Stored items
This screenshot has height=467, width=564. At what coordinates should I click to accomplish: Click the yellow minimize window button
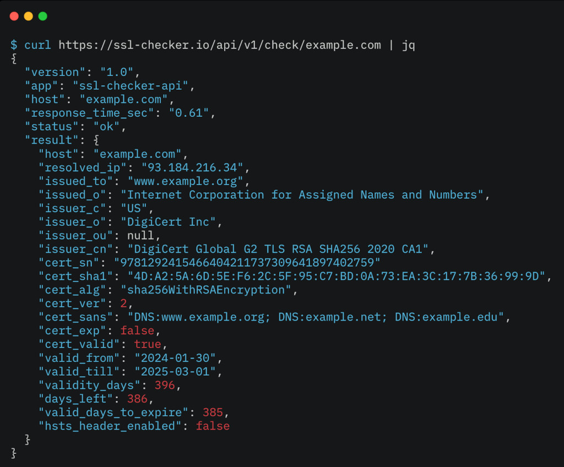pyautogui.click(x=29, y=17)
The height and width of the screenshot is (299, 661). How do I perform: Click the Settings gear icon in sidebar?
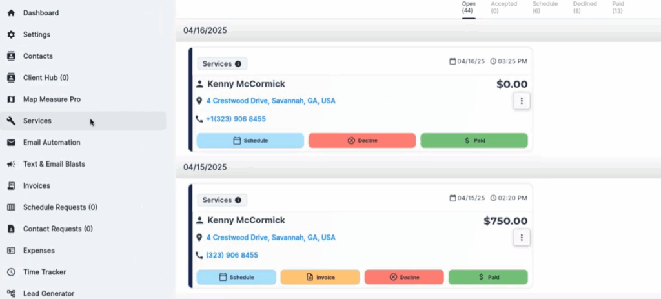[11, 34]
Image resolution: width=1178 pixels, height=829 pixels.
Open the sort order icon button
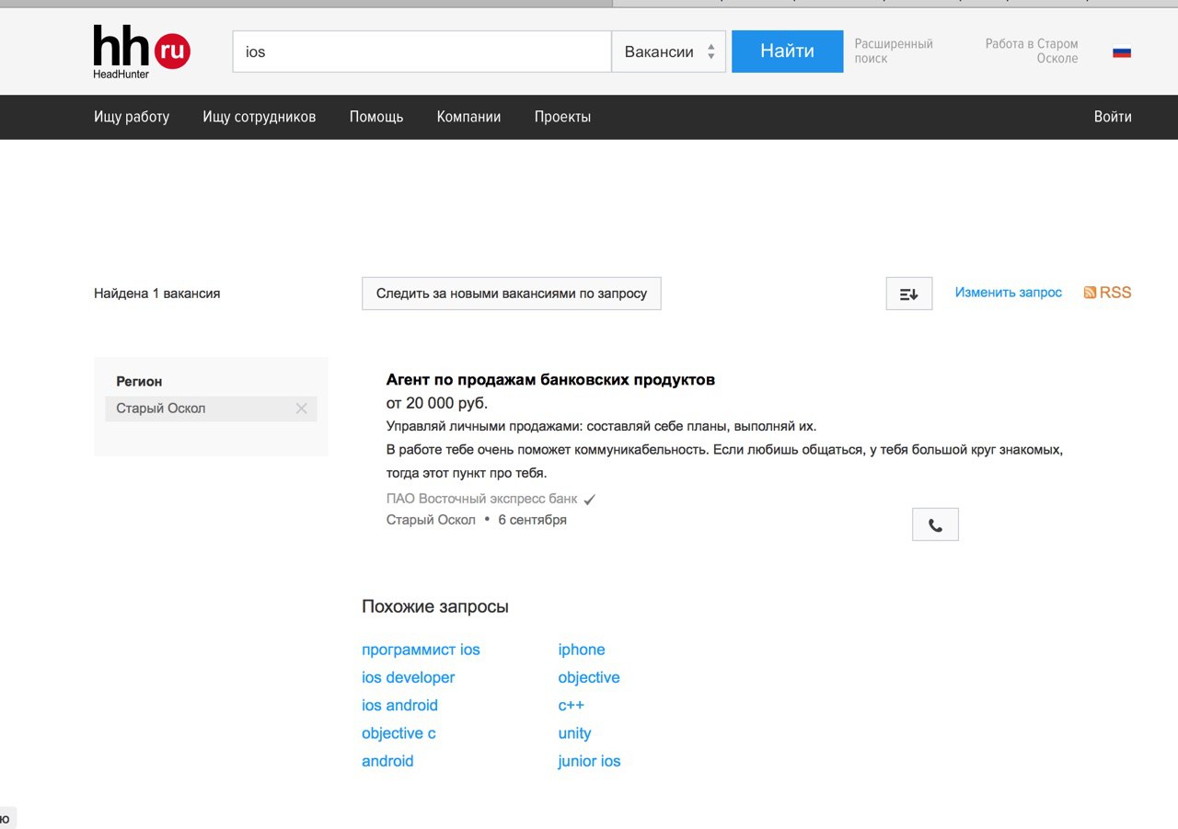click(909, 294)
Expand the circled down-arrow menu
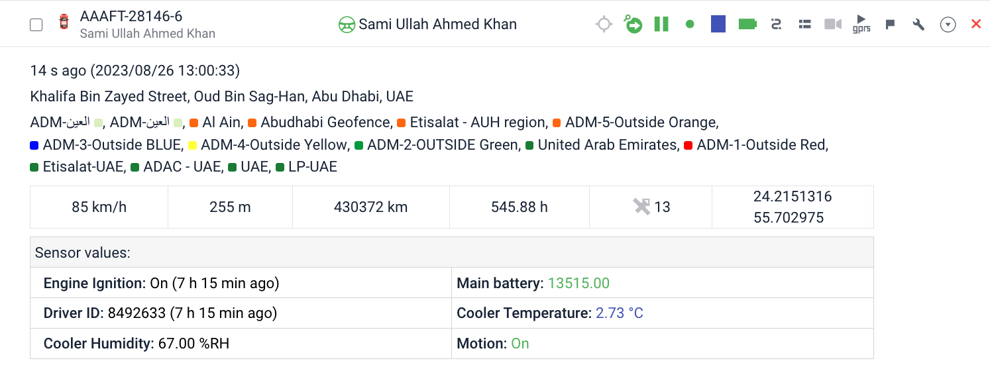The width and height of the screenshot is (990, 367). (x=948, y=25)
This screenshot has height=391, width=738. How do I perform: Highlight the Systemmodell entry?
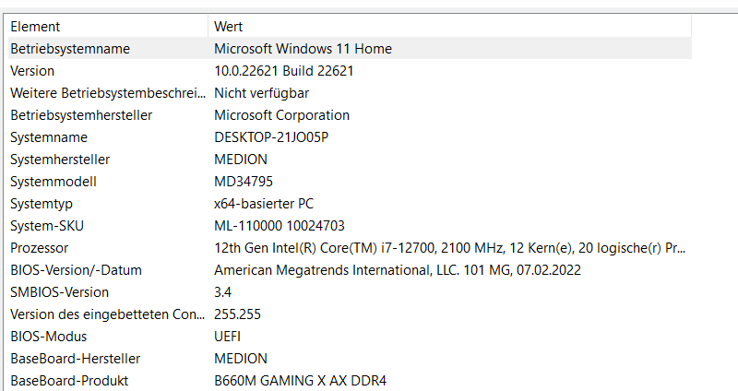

---

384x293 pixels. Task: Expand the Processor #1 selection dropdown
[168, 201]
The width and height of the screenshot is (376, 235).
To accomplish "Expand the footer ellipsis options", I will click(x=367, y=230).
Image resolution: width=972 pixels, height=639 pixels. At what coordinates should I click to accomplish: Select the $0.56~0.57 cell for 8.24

▸ **Problem requirements**: From the data above, return only the lines starting at the line that holds "Image resolution: width=1178" and ending at the line that holds "This screenshot has height=391, width=738.", word for word and without pictures.

▸ **Solution to this problem**:
Image resolution: width=1178 pixels, height=829 pixels.
Open the sort order icon button
click(909, 294)
Expand the circled down-arrow menu
The width and height of the screenshot is (990, 367). (x=948, y=25)
This screenshot has height=391, width=738. How do I perform: Highlight the Systemmodell entry?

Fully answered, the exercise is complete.